Bumble Bee files for bankruptcy, facing price-fixing fines and lawsuits
Bumble Bee Foods, the largest North American brand of packaged seafood, filed for bankruptcy protection Thursday amid criminal fines and civil lawsuits stemming from a federal price-fixing case. The canned-tuna purveyor has plans for its assets to be acquired by FCF Co. for about $925 million.
Bumble Bee sought creditor protection under Chapter 11 in court in Wilmington, Del., listing assets and liabilities of as much as $1 billion each, according to court papers. The San Diego company has arranged an $80-million term loan from its current lenders and a $200-million revolving credit facility to keep operating while in bankruptcy, the documents showed.
Bumble Bee, owned by London private equity firm Lion Capital, pleaded guilty in 2017 to conspiring with rivals StarKist Co. and Chicken of the Sea Inc. to fix and raise prices of shelf-stable tuna in the United States from as early as 2011 through at least the the end of 2013.
The company flagged its financial distress at the time of sentencing, arguing that the $81.5-million fine initially levied could push it into insolvency. The U.S. Justice Department agreed, cutting the amount to $25 million and giving Bumble Bee an installment plan over several years that required no more than $2 million upfront.
Of that fine, $17 million remains outstanding, according to the company’s bankruptcy filing. In addition, Bumble Bee faces at least three class-actions lawsuits that are still pending, as well as eight legal claims from grocers, distributors and others.

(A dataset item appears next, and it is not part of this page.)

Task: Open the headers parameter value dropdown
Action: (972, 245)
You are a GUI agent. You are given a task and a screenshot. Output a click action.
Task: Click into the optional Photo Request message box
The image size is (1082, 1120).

About 50 years ago, tuna was San Diego’s third-largest industry, with about 40,000 workers who caught, canned and marketed the product. Today, a vast majority of the industry is located elsewhere.

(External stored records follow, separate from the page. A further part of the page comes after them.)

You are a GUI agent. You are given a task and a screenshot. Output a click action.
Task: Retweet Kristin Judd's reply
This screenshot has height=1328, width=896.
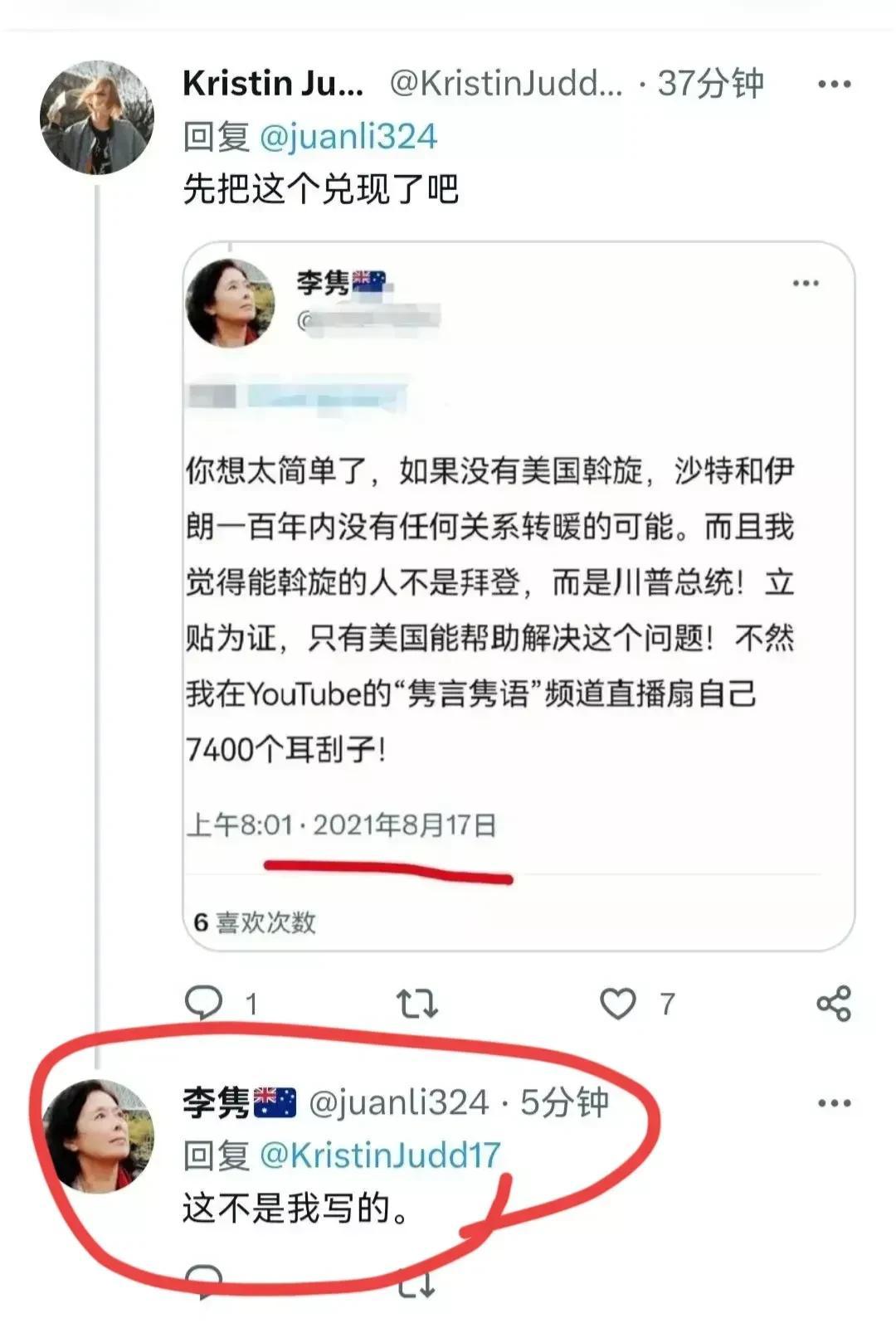click(416, 1004)
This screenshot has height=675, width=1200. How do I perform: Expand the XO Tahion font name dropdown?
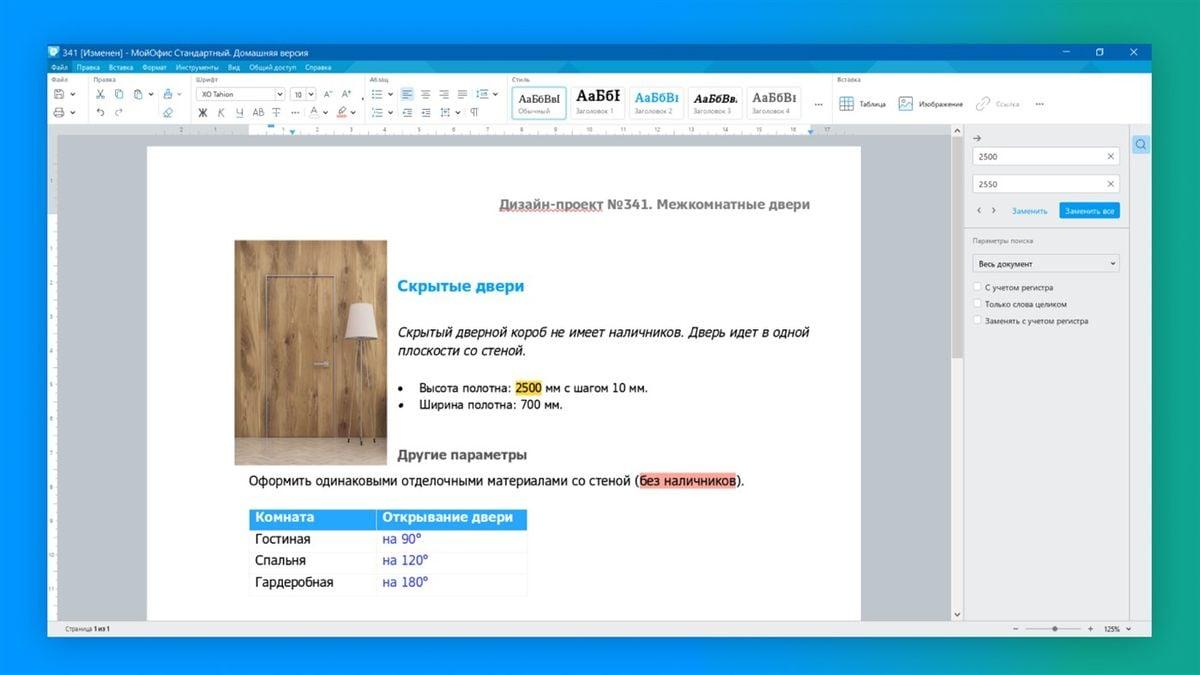(279, 94)
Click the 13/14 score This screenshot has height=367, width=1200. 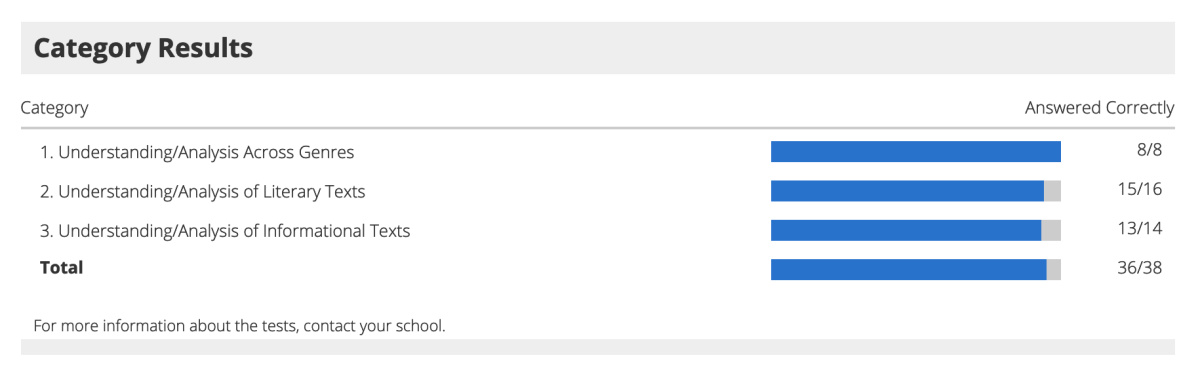point(1140,229)
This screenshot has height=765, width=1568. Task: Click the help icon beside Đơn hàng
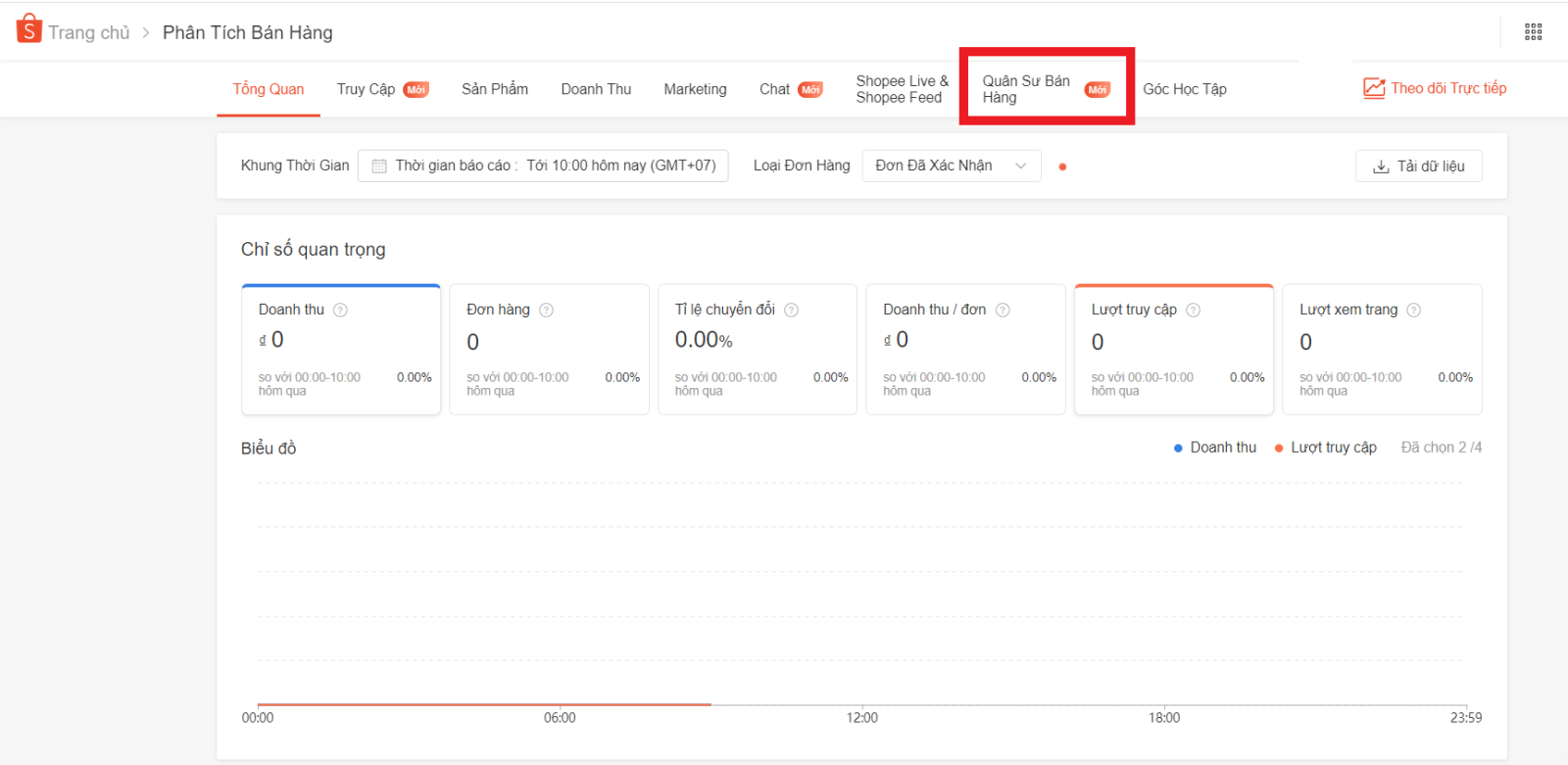pyautogui.click(x=547, y=311)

But Bumble Bee’s headquarters remained. The company is a major player in the industry with 41% of the U.S. market for canned albacore and a 13% share of canned “light meat” tuna sales. U.S. and Canada sales totaled $933 million last year, according to bankruptcy records.
Although the canned tuna business has challenges — including younger people’s lack of interest in eating the fish — Bumble Bee is still “an iconic brand,” said Daniel Guyder, a bankruptcy lawyer at Allen & Overy in New York. He said the sale provides “a real opportunity for someone to come in and put many of Bumble Bee’s historic issues in the rear-view mirror.”
A “Section 363 sale” in a bankruptcy, such as that planned by FCF, allows assets to be sold unencumbered from most existing liabilities, including certain pre-bankruptcy fines, Guyder said.
But the company selling itself must still run a competitive sale process to ensure that the results are fair and reflect the best value for the assets in the market, he said.
FCF’s offer will serve as the leading bid for Bumble Bee in bankruptcy while the court supervises an auction process that is expected to close in 60 to 90 days, according to Bumble Bee.
Bumble Bee’s Canadian affiliate, Connors Bros. Clover Leaf Seafoods Co., will also seek to reorganize under Canadian insolvency law, the company said.
Bumble Bee has about 500 employees globally, including 168 workers at its corporate offices in San Diego and New Jersey, according to bankruptcy records. The company expects to continue operating its business as usual and retain nearly all of its workers.
In 2018, Bumble Bee’s former chief executive, Christopher Lischewski, pleaded not guilty to criminal charges related to the price-fixing investigation, and his trial in California federal court began Nov. 4. The hearings have featured testimony from cooperating witnesses that include executives from Bumble Bee and its competitors.
StarKist pleaded guilty to the price-fixing charges in 2018. Chicken of the Sea, owned by Thai Union Group, received conditional leniency from the Justice Department for its cooperation with the investigation and didn’t face criminal charges or fines.
Ronalds-Hannon writes for Bloomberg. San Diego Union-Tribune staff writer Mike Freeman contributed to this report.